» EXCERPTED DATA
┌──
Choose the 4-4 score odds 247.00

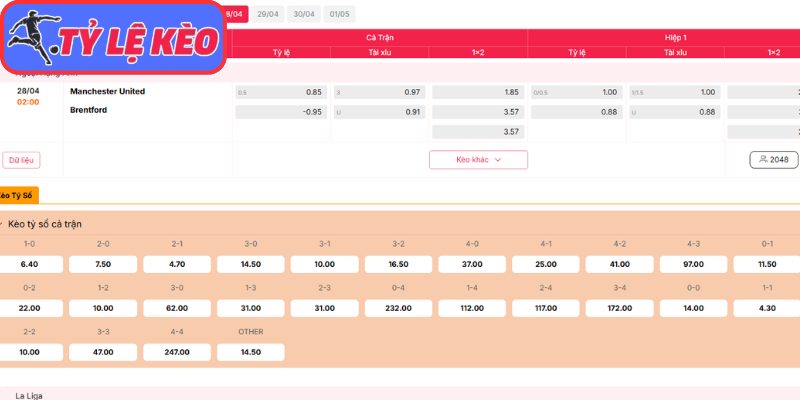pyautogui.click(x=177, y=352)
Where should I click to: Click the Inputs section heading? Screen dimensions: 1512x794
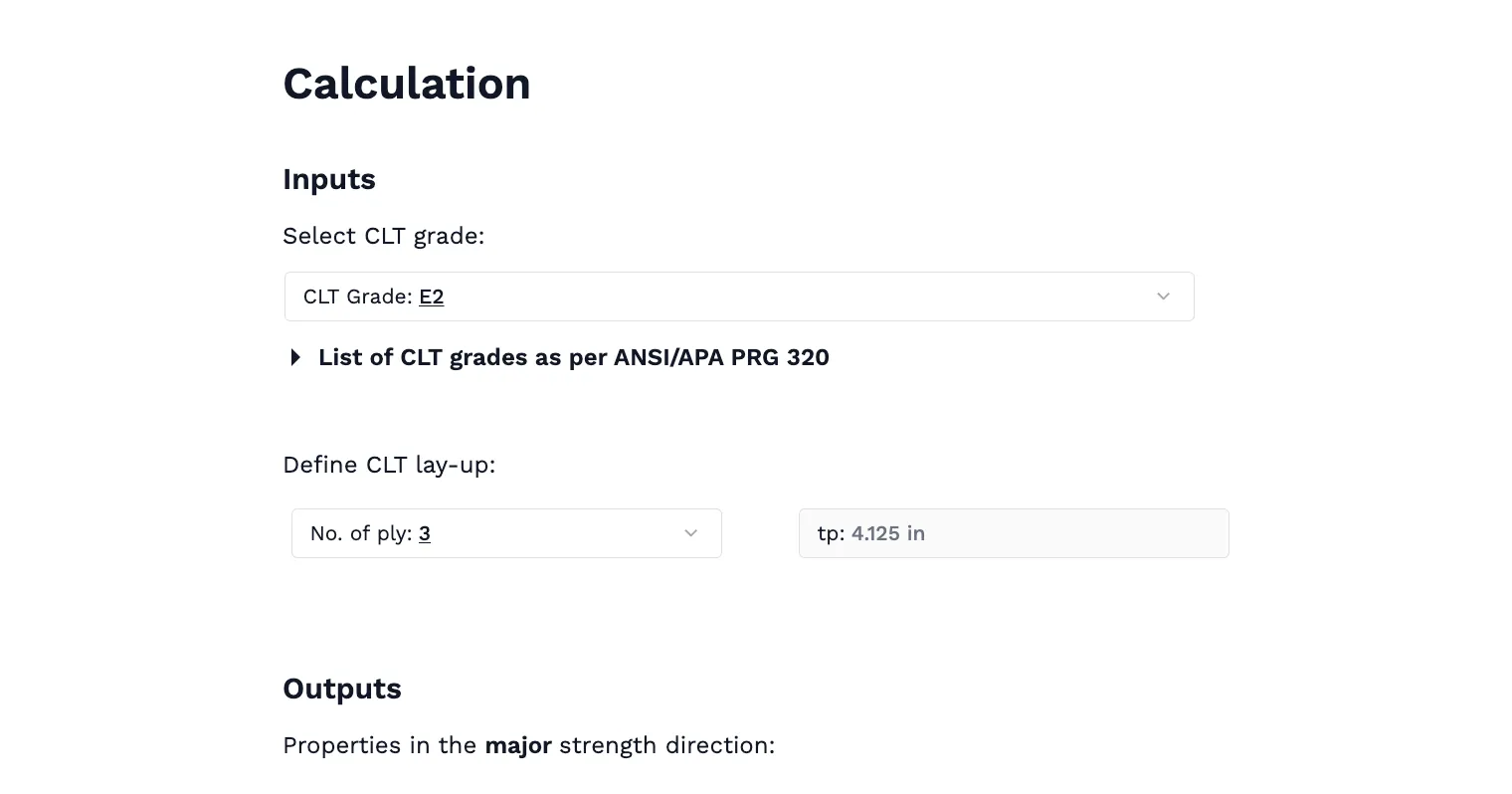pos(329,179)
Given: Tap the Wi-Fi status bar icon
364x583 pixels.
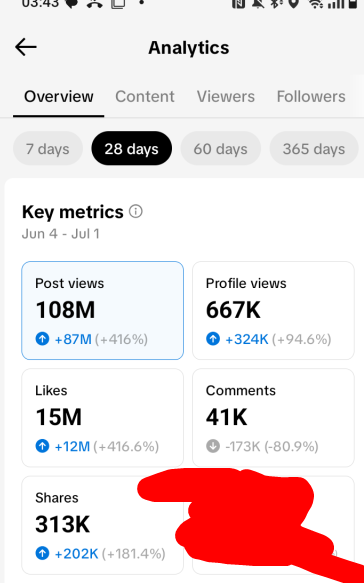Looking at the screenshot, I should tap(316, 4).
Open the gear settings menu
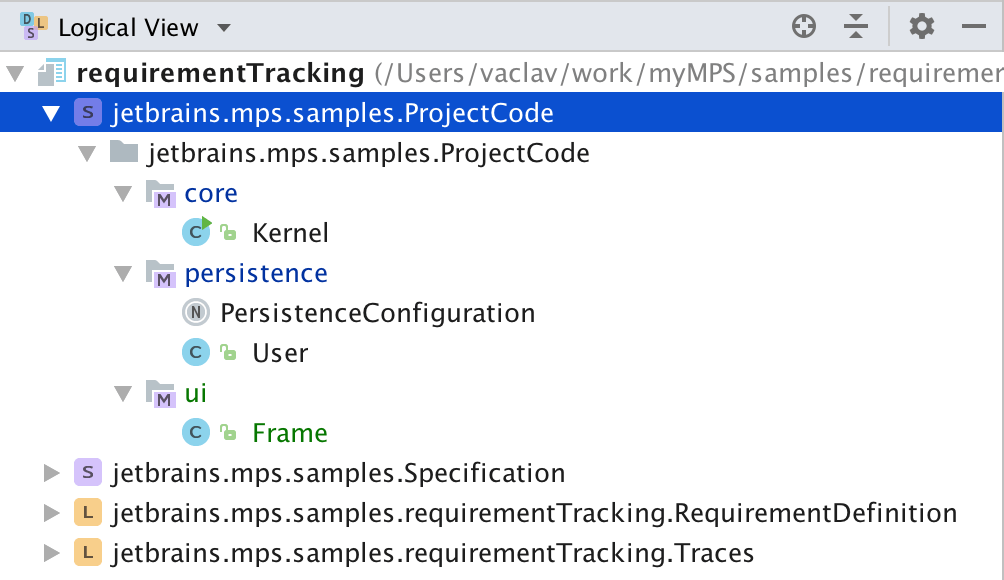Viewport: 1004px width, 580px height. coord(921,27)
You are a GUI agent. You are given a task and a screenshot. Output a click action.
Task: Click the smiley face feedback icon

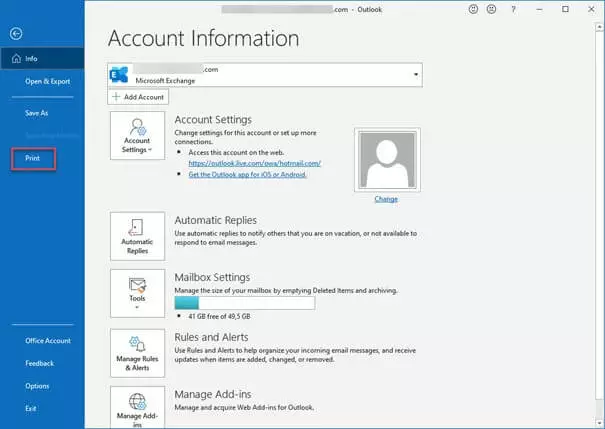[473, 9]
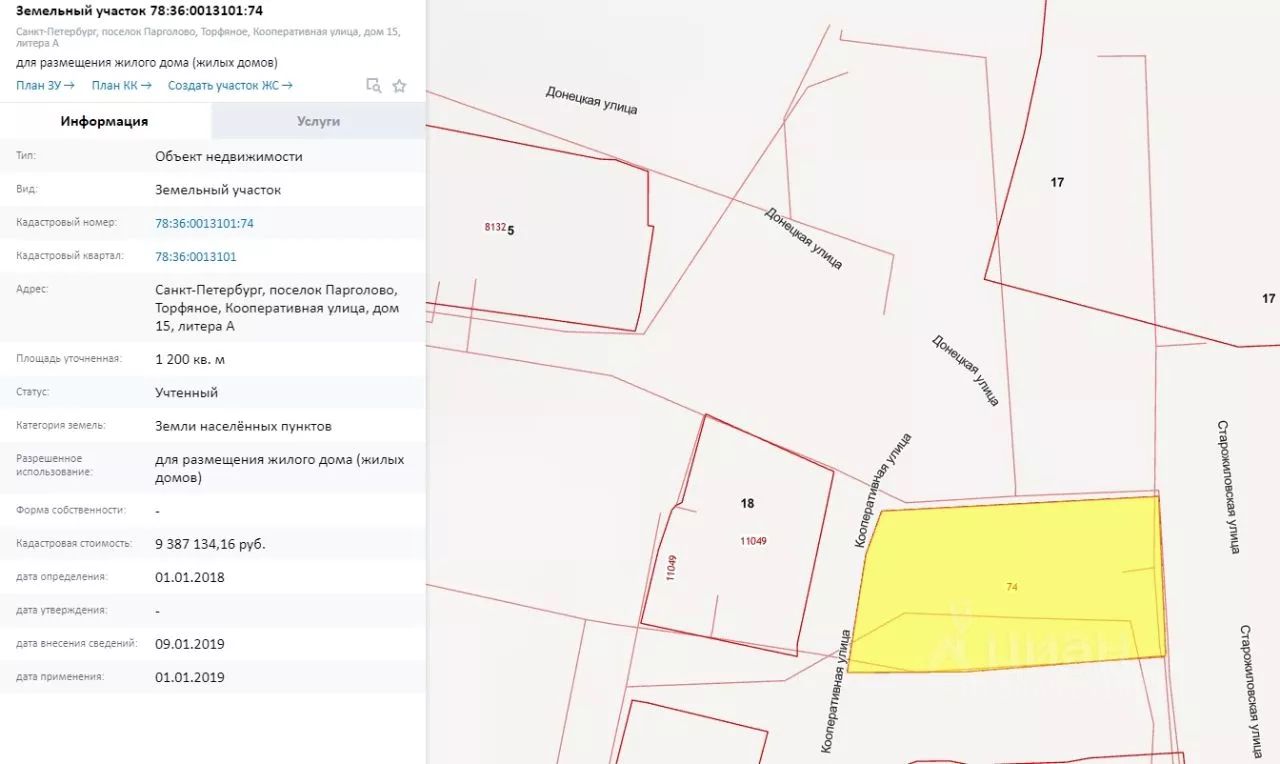Screen dimensions: 1280x764
Task: Open the План ЗУ link
Action: 45,86
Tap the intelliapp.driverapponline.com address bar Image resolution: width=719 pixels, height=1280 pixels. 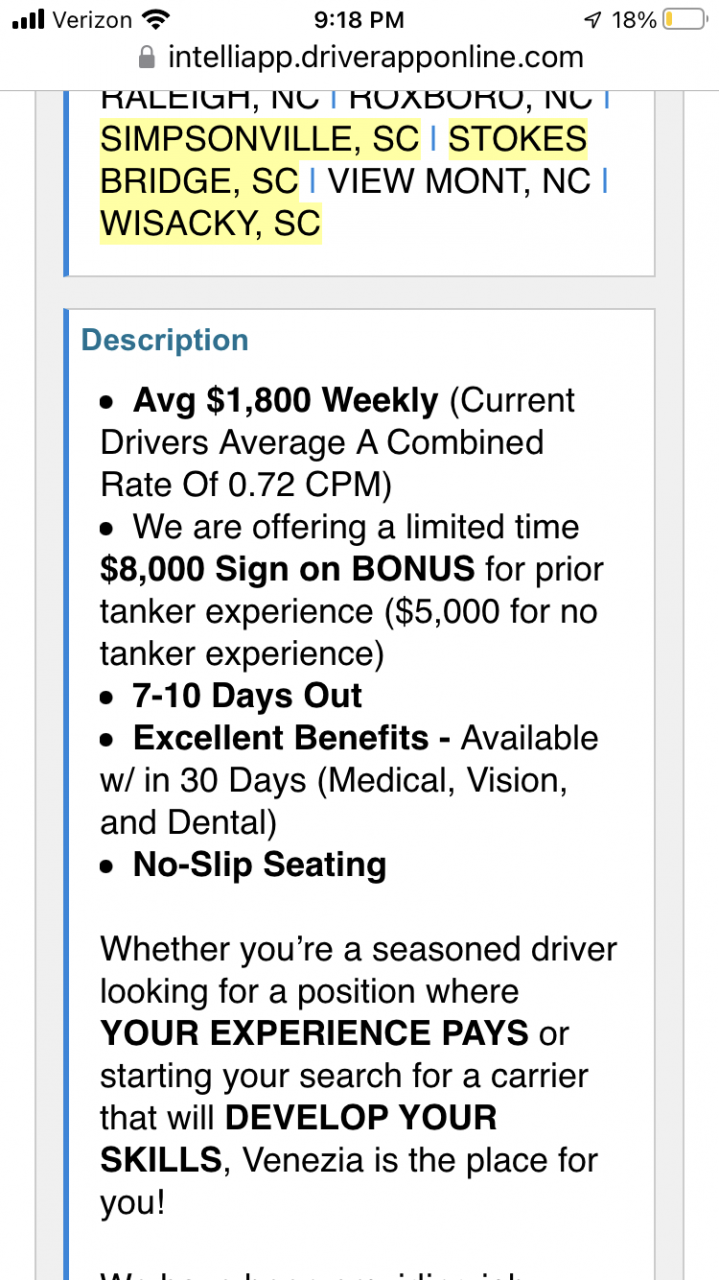tap(375, 57)
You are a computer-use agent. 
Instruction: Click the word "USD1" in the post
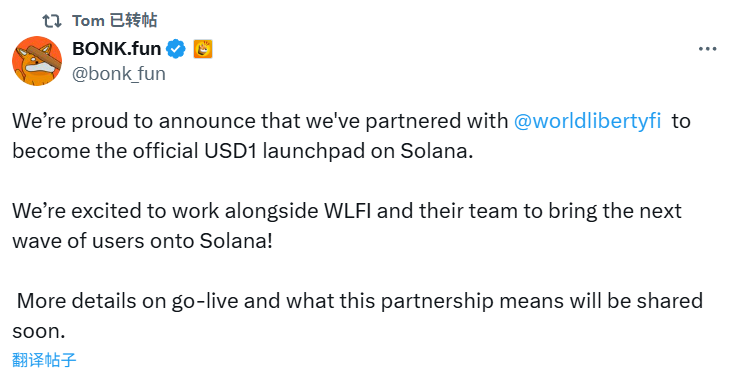pyautogui.click(x=230, y=151)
└──
» WORK INSTRUCTIONS
In the data above, which lines include "agent"? Return those lines.

» WRITTEN RESPONSE
You are a GUI agent. You are given a task and a screenshot. Output a click action.
You are a computer-use agent. 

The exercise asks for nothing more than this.